__What you should do__:
Where an entry contains a picture, omit the picture and repeat the rest exactly.

++++ Entries supplied ++++

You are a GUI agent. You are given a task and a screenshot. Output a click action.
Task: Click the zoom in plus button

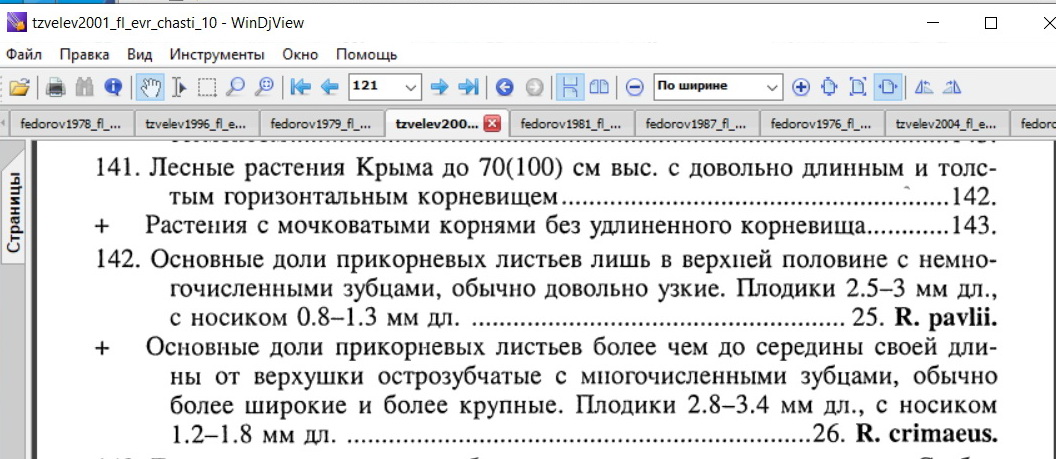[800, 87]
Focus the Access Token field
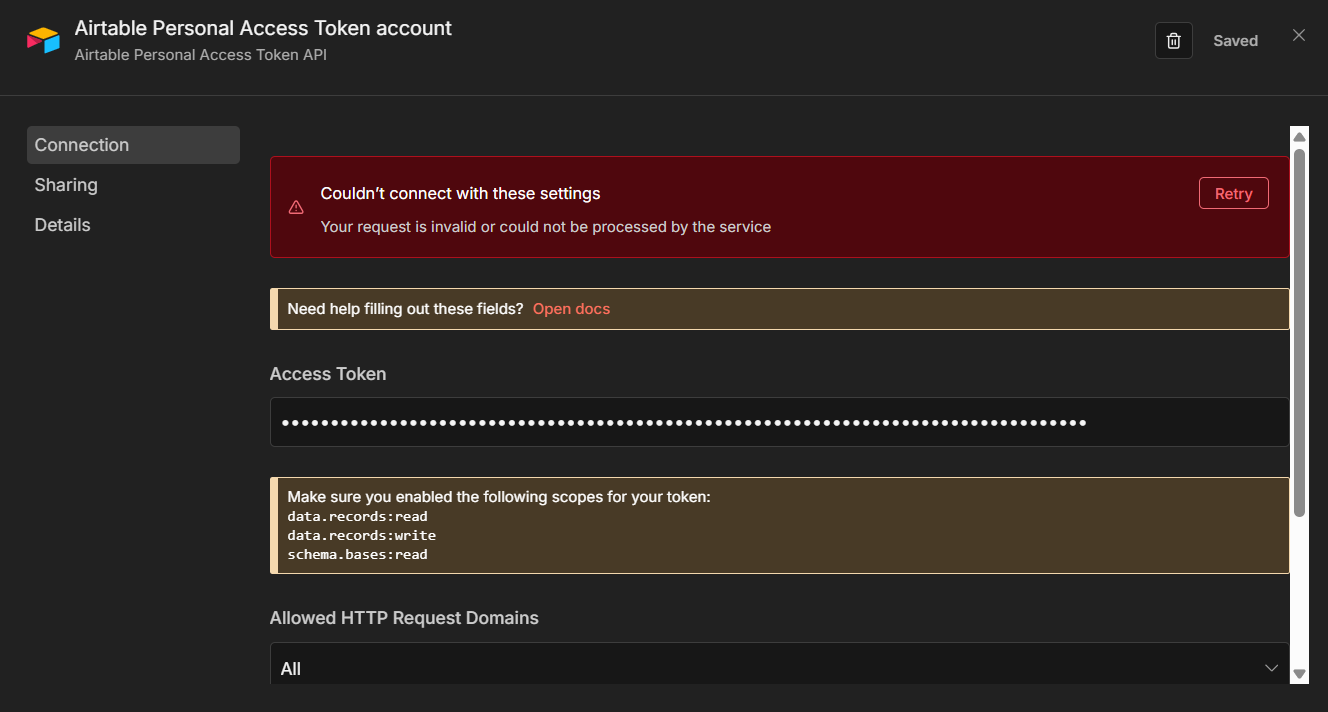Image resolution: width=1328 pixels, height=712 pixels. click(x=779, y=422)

++++

__Reply to the exercise__:
You are a GUI agent. You are given a task and a screenshot. Output a click action.
Task: Click the zoom in plus button

[800, 87]
Focus the Access Token field
Image resolution: width=1328 pixels, height=712 pixels. click(x=779, y=422)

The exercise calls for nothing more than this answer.